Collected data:

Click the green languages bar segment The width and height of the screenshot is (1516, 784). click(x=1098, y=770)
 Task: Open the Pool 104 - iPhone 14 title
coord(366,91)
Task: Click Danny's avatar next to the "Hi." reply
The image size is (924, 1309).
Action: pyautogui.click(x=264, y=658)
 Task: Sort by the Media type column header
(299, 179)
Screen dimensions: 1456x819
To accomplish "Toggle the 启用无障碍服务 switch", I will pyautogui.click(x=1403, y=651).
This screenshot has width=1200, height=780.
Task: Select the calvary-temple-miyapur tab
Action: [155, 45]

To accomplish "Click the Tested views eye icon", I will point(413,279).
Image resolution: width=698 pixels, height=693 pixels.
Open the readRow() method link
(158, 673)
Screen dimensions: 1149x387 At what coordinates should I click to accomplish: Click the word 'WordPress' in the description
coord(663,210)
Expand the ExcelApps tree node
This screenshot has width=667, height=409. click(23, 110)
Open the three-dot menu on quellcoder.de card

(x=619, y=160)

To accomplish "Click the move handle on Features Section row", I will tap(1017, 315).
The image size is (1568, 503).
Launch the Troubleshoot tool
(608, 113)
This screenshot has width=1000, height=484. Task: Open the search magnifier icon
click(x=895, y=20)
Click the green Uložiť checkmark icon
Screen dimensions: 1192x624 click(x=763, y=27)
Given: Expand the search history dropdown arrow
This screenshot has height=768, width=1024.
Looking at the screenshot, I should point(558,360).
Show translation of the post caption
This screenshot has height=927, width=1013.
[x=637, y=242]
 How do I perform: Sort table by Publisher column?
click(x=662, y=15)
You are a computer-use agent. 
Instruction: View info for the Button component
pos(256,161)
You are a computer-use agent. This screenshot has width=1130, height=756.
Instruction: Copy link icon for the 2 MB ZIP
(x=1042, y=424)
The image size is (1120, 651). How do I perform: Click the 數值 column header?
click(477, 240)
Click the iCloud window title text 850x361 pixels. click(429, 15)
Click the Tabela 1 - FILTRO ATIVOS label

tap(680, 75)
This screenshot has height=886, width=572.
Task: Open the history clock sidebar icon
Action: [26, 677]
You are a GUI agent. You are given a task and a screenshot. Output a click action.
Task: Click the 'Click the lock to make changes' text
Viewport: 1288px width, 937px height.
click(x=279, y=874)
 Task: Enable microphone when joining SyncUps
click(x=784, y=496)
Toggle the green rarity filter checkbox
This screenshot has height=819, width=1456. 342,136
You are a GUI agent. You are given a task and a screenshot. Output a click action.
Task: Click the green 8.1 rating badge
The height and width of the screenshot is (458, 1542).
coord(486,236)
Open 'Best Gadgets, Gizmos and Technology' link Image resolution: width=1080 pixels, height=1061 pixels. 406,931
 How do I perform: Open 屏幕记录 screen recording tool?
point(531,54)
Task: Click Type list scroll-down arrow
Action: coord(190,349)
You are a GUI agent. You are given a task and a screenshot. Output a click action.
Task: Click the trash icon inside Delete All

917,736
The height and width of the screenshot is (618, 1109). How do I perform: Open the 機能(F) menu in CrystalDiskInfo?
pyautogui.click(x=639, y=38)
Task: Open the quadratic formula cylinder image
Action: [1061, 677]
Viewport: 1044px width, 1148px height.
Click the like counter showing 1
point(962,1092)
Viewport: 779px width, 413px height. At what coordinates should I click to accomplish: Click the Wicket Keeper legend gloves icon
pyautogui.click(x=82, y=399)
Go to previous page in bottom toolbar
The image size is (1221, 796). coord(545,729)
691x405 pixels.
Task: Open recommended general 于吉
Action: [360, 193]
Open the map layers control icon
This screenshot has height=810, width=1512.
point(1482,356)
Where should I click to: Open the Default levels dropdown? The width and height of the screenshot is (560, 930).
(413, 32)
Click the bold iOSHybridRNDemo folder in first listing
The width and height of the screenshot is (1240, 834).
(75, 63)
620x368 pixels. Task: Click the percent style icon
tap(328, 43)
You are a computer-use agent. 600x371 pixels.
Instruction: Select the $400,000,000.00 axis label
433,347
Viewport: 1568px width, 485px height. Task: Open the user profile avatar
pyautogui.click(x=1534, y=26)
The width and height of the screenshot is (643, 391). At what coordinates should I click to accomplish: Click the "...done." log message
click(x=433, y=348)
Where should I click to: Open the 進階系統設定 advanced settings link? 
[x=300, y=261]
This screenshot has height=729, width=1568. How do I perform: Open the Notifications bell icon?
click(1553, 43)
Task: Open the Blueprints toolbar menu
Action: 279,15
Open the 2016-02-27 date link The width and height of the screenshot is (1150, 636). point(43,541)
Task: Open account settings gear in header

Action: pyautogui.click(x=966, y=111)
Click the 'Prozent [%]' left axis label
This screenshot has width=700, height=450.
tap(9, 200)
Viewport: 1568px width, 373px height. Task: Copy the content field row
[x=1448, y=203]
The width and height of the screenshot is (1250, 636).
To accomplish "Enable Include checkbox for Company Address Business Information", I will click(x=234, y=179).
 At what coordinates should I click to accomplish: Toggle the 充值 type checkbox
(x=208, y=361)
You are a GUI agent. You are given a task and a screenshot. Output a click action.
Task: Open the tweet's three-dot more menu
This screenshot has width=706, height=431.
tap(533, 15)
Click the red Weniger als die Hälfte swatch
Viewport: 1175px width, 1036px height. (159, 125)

* **TASK**:
All entries above must be reproduced without a single change.

* **WORKED SOLUTION**:
Click the green languages bar segment The width and height of the screenshot is (1516, 784). click(x=1098, y=770)
 Task: Open the Pool 104 - iPhone 14 title
coord(366,91)
Task: Click Danny's avatar next to the "Hi." reply
The image size is (924, 1309).
Action: pyautogui.click(x=264, y=658)
 Task: Sort by the Media type column header
(299, 179)
Screen dimensions: 1456x819
To accomplish "Toggle the 启用无障碍服务 switch", I will pyautogui.click(x=1403, y=651).
This screenshot has width=1200, height=780.
Task: Select the calvary-temple-miyapur tab
Action: [155, 45]

To accomplish "Click the Tested views eye icon", I will point(413,279).
Image resolution: width=698 pixels, height=693 pixels.
Open the readRow() method link
(158, 673)
Screen dimensions: 1149x387 At what coordinates should I click to accomplish: Click the word 'WordPress' in the description
coord(663,210)
Expand the ExcelApps tree node
This screenshot has width=667, height=409. click(23, 110)
Open the three-dot menu on quellcoder.de card

(x=619, y=160)

To accomplish "Click the move handle on Features Section row", I will tap(1017, 315).
The image size is (1568, 503).
Launch the Troubleshoot tool
(608, 113)
This screenshot has width=1000, height=484. Task: Open the search magnifier icon
click(x=895, y=20)
Click the green Uložiť checkmark icon
Screen dimensions: 1192x624 click(x=763, y=27)
Given: Expand the search history dropdown arrow
This screenshot has height=768, width=1024.
Looking at the screenshot, I should point(558,360).
Show translation of the post caption
This screenshot has height=927, width=1013.
[x=637, y=242]
 How do I perform: Sort table by Publisher column?
click(x=662, y=15)
You are a computer-use agent. 
Instruction: View info for the Button component
pos(256,161)
You are a computer-use agent. This screenshot has width=1130, height=756.
Instruction: Copy link icon for the 2 MB ZIP
(x=1042, y=424)
The image size is (1120, 651). How do I perform: Click the 數值 column header?
click(477, 240)
Click the iCloud window title text 850x361 pixels. click(429, 15)
Click the Tabela 1 - FILTRO ATIVOS label

tap(680, 75)
This screenshot has height=886, width=572.
Task: Open the history clock sidebar icon
Action: [26, 677]
You are a GUI agent. You are given a task and a screenshot. Output a click action.
Task: Click the 'Click the lock to make changes' text
Viewport: 1288px width, 937px height.
click(x=279, y=874)
 Task: Enable microphone when joining SyncUps
click(x=784, y=496)
Toggle the green rarity filter checkbox
This screenshot has height=819, width=1456. 342,136
You are a GUI agent. You are given a task and a screenshot. Output a click action.
Task: Click the green 8.1 rating badge
The height and width of the screenshot is (458, 1542).
coord(486,236)
Open 'Best Gadgets, Gizmos and Technology' link Image resolution: width=1080 pixels, height=1061 pixels. 406,931
 How do I perform: Open 屏幕记录 screen recording tool?
point(531,54)
Task: Click Type list scroll-down arrow
Action: coord(190,349)
You are a GUI agent. You are given a task and a screenshot. Output a click action.
Task: Click the trash icon inside Delete All

917,736
The height and width of the screenshot is (618, 1109). How do I perform: Open the 機能(F) menu in CrystalDiskInfo?
pyautogui.click(x=639, y=38)
Task: Open the quadratic formula cylinder image
Action: [1061, 677]
Viewport: 1044px width, 1148px height.
Click the like counter showing 1
point(962,1092)
Viewport: 779px width, 413px height. At what coordinates should I click to accomplish: Click the Wicket Keeper legend gloves icon
pyautogui.click(x=82, y=399)
Go to previous page in bottom toolbar
The image size is (1221, 796). coord(545,729)
691x405 pixels.
Task: Open recommended general 于吉
Action: [360, 193]
Open the map layers control icon
This screenshot has height=810, width=1512.
point(1482,356)
Where should I click to: Open the Default levels dropdown? The width and height of the screenshot is (560, 930).
(413, 32)
Click the bold iOSHybridRNDemo folder in first listing
The width and height of the screenshot is (1240, 834).
(75, 63)
620x368 pixels. Task: Click the percent style icon
tap(328, 43)
You are a computer-use agent. 600x371 pixels.
Instruction: Select the $400,000,000.00 axis label
433,347
Viewport: 1568px width, 485px height. Task: Open the user profile avatar
pyautogui.click(x=1534, y=26)
The width and height of the screenshot is (643, 391). At what coordinates should I click to accomplish: Click the "...done." log message
click(x=433, y=348)
Where should I click to: Open the 進階系統設定 advanced settings link? 
[x=300, y=261]
This screenshot has height=729, width=1568. How do I perform: Open the Notifications bell icon?
click(1553, 43)
Task: Open the Blueprints toolbar menu
Action: 279,15
Open the 2016-02-27 date link The width and height of the screenshot is (1150, 636). point(43,541)
Task: Open account settings gear in header

Action: pyautogui.click(x=966, y=111)
Click the 'Prozent [%]' left axis label
This screenshot has width=700, height=450.
tap(9, 200)
Viewport: 1568px width, 373px height. Task: Copy the content field row
[x=1448, y=203]
The width and height of the screenshot is (1250, 636).
To accomplish "Enable Include checkbox for Company Address Business Information", I will click(x=234, y=179).
 At what coordinates should I click to accomplish: Toggle the 充值 type checkbox
(x=208, y=361)
You are a GUI agent. You are given a task and a screenshot. Output a click action.
Task: Open the tweet's three-dot more menu
This screenshot has width=706, height=431.
tap(533, 15)
Click the red Weniger als die Hälfte swatch
Viewport: 1175px width, 1036px height. (159, 125)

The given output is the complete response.